Contains code pipeline used for analysis in the paper "Tardigrade community microbiomes in North American orchards includes putative endosymbionts and plant pathogens" (Laura E. Tibbs-Cortes, Bienvenido W. Tibbs-Cortes, and Stephan Schmitz-Esser 2022, Frontiers in Microbiology). https://doi.org/10.3389/fmicb.2022.866930
Raw sequence data deposited at https://www.ncbi.nlm.nih.gov/bioproject/801902.
This folder contains the mothur output that will be read by the R code and a key (mothur_group_vs_sample_code.xlsx
) to convert between the sample names used in Mothur and the Map file (in design
subfolder).
To unzip the tar.gz file, type tar -xzvf mothur_output.tar.gz
in a terminal.
This folder contains the experimental design data for each sample.

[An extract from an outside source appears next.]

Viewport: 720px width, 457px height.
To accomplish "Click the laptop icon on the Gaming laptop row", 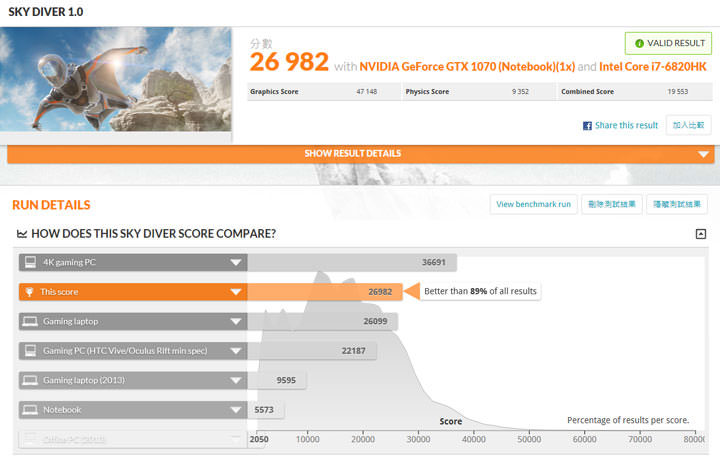I will (x=29, y=322).
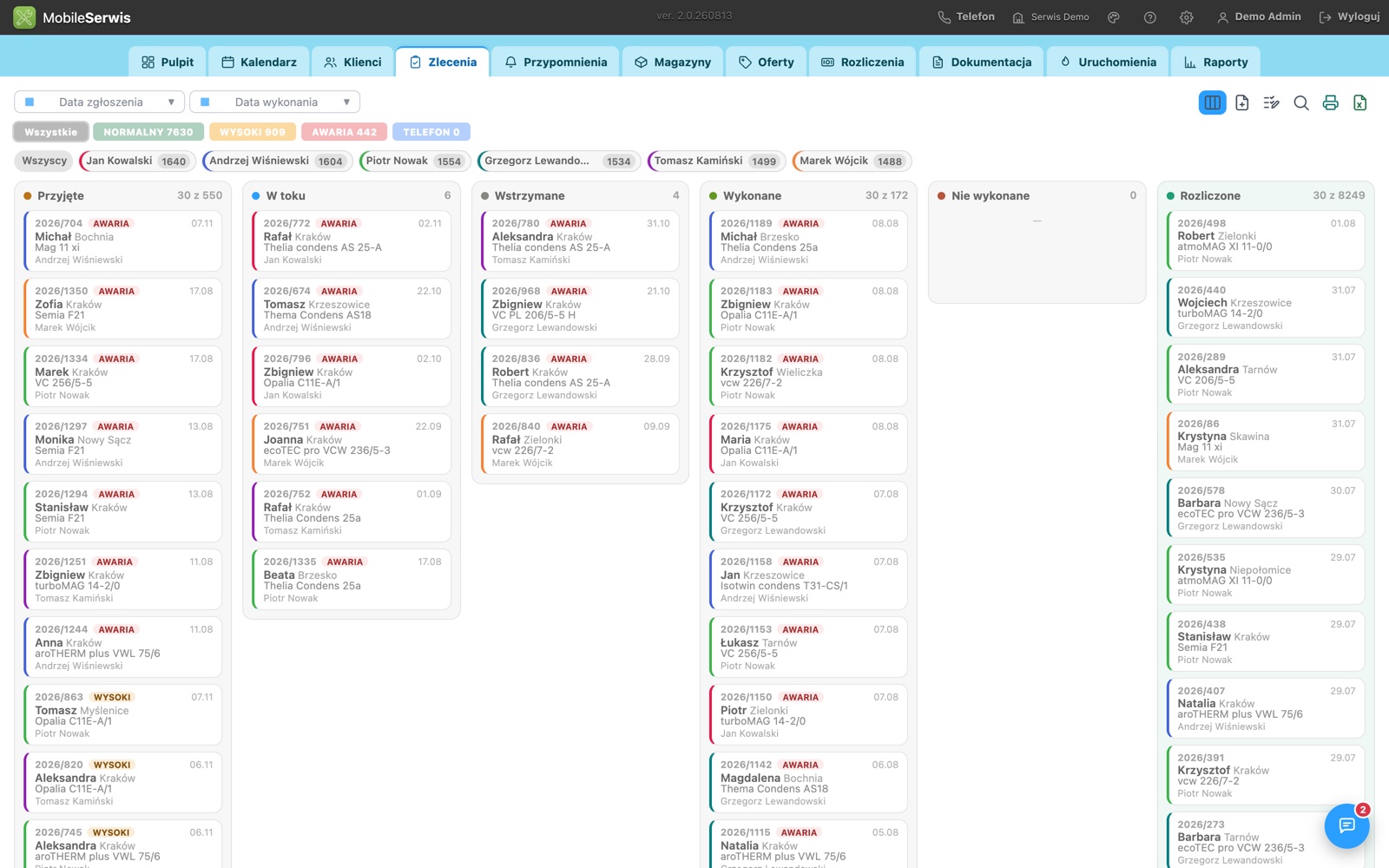Click the add new order document icon
This screenshot has height=868, width=1389.
[x=1242, y=102]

This folder contains code used. Use the tardigrade_microbiome_processing_clean.R
script to process the mothur output (found in taxonomy
folder). The config.toml
file is used partway through the R file. The beta_diversity.R
file was not used in the published analysis but was requested as follow-up to mooreryan/divnet-rs#3.
The file OTUs1to12761_formatted.fasta
contains the consensus sequences for OTUs 1-12761. Posted March 9, 2023 upon request.